THERE are reportedly about 2000 tremors a year in Japan, mostly minor shakes which barely register with the locals.
So, on March 11 last year, when Footscray’s Noriko Tabei was told there had been an earthquake in Japan, she simply brushed it off as another minor rumbling.
‘‘I was in Canberra…we have earthquakes all the time (in Japan), but people started calling me and asking if my family was OK,’’ she said this week.
‘‘The next day I started to realise how many people had lost their lives, even though at that stage no one really knew the exact number.’’
Ms Tabei’s sister and brother-in-law lived in the hard-hit Iwate Prefecture and her brother-in-law lost close relatives.
This Sunday, she will join fellow Japanese-Australians from the Melbourne-based organisation Japanese for Peace to remember the lives lost.
They’ll also be protesting against the nuclear disaster that followed as the tsunami generated by the earthquake struck the Fukushima nuclear plant.

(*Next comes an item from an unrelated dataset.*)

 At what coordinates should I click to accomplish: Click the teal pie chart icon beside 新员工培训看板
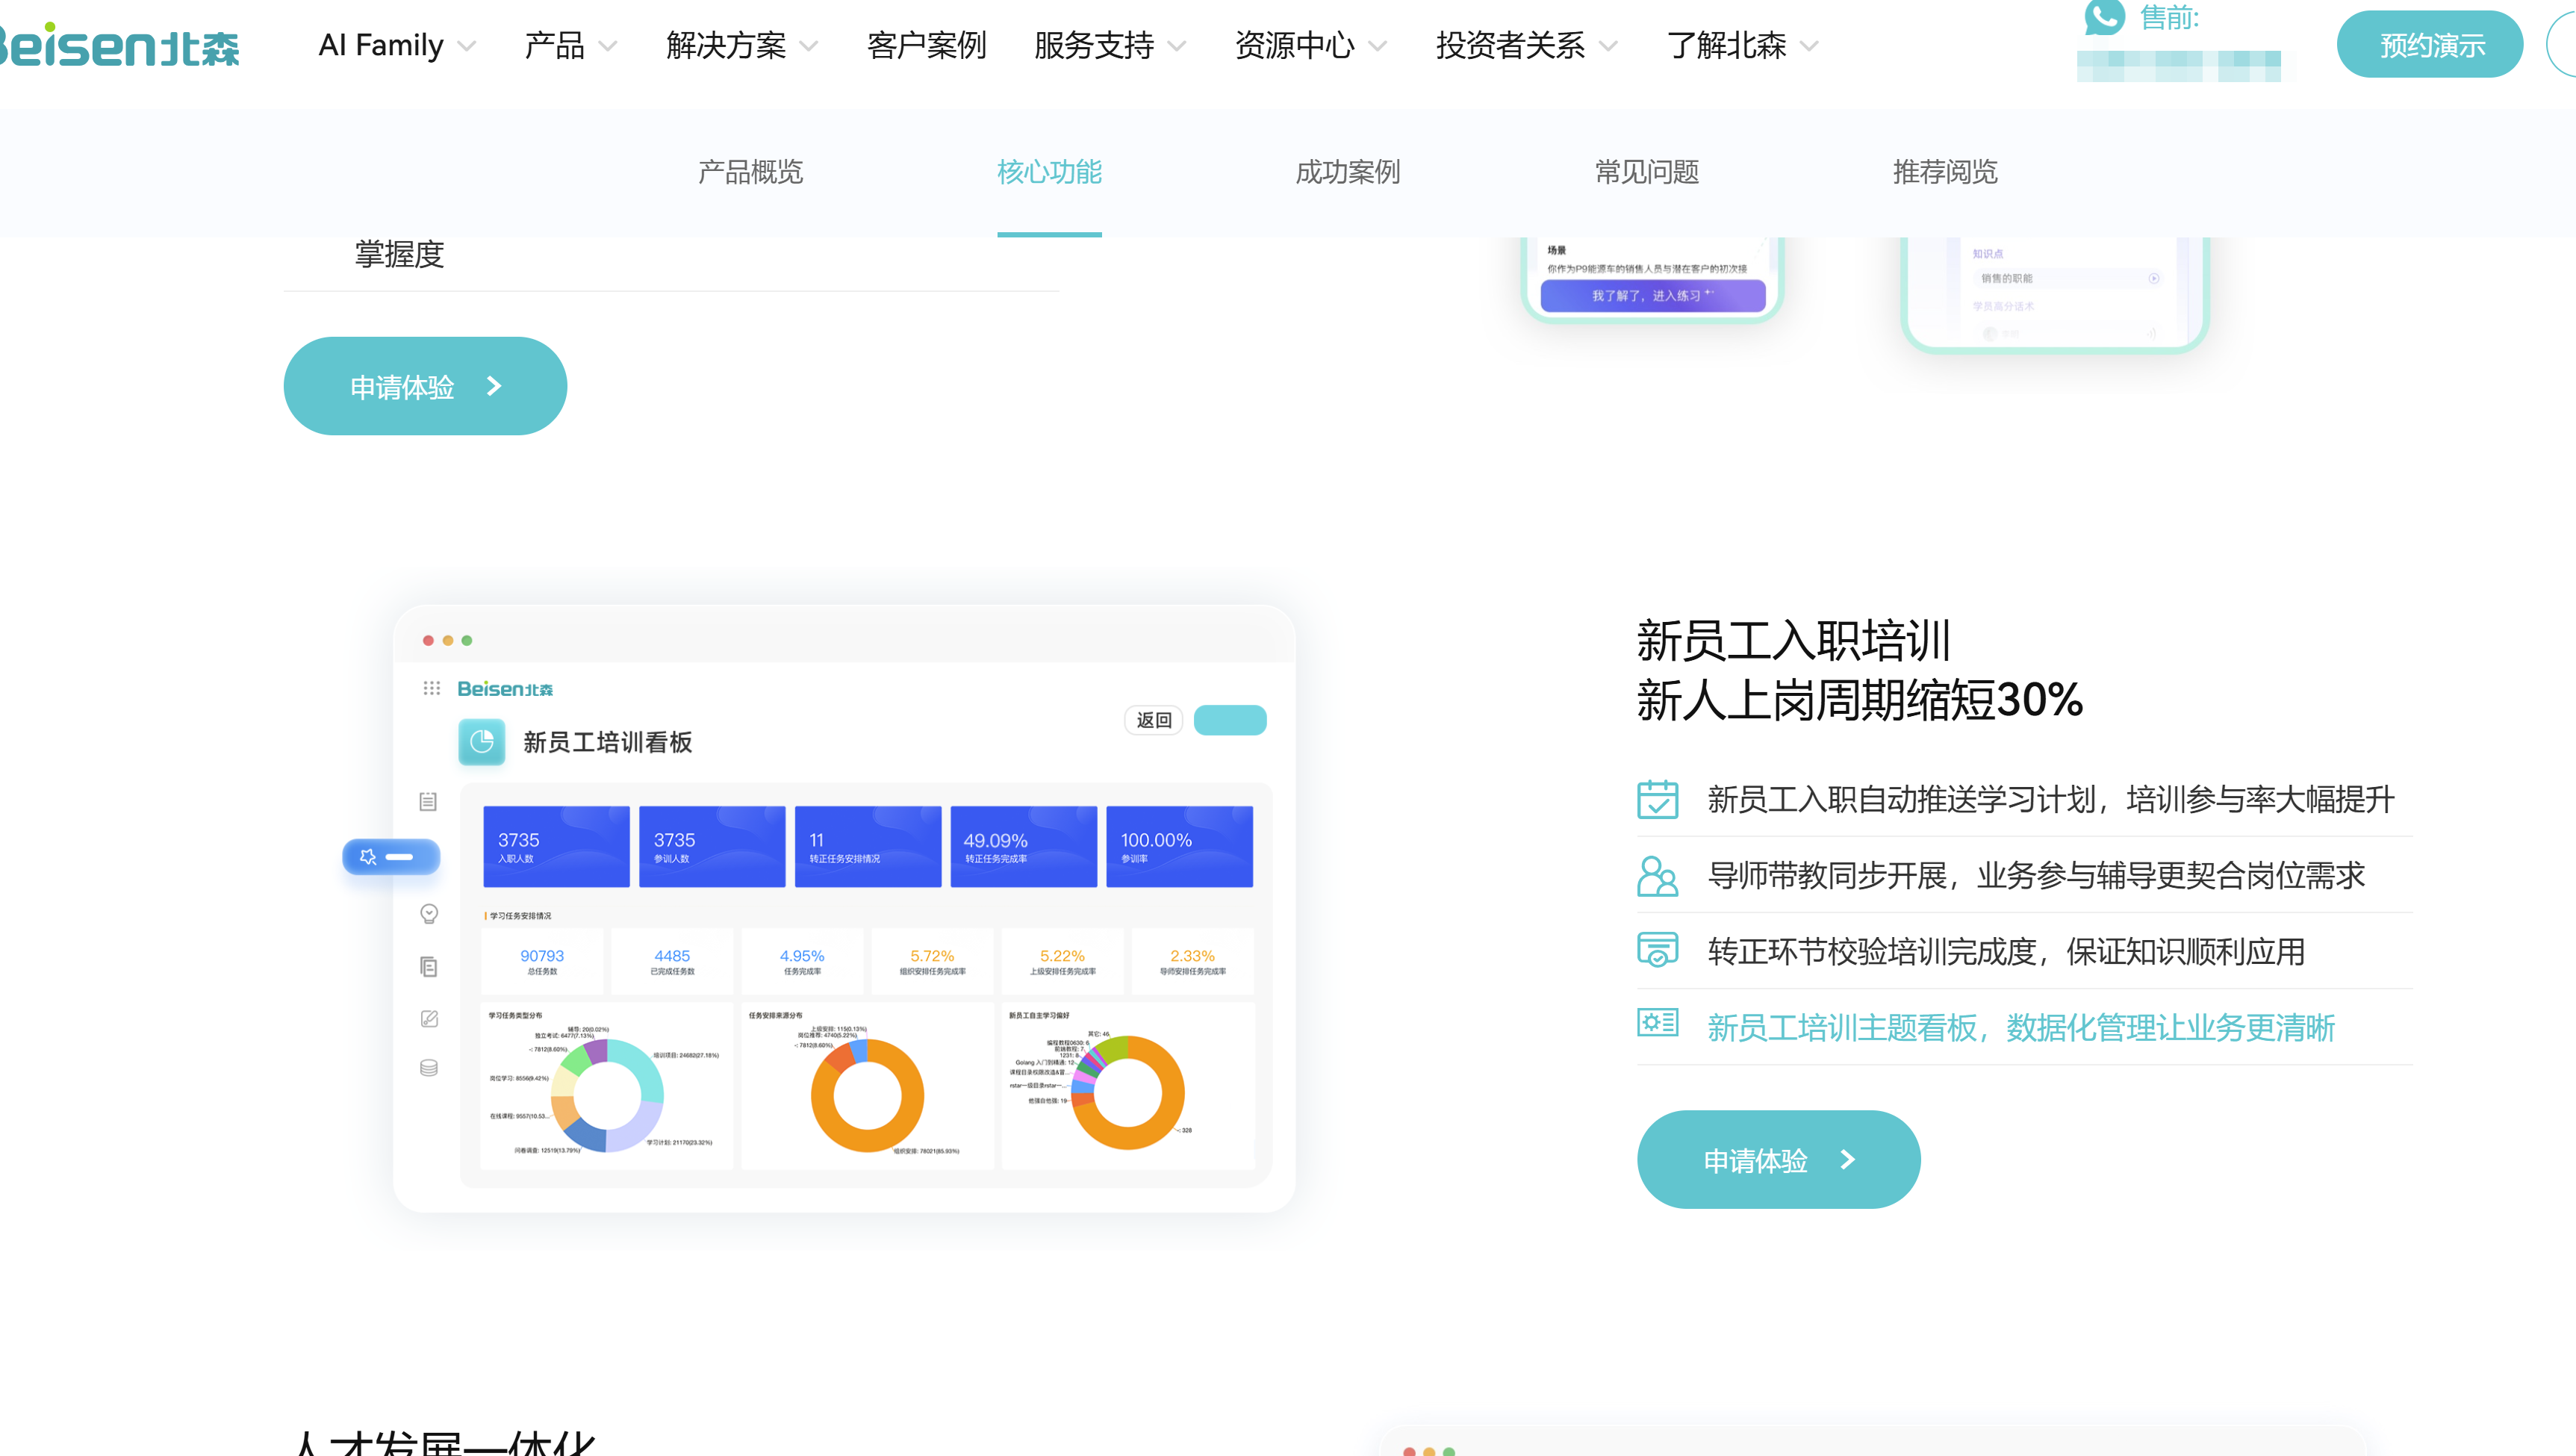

Fires and explosions rocked the plant and after its cooling systems failed, the reactors were swamped with seawater to prevent full meltdown.
Decommissioning the plant could take decades and a 20-kilometre radius exclusion zone remains in place around the plant.
Ms Tabei said the disaster had changed the way the Japanese felt about nuclear power.
That concern has extended to Australia’s supply of uranium and the day will double as a protest against its mining and export.
The remembrance and protest day is on March 11 at 1pm, front lawn of the State Library of Victoria.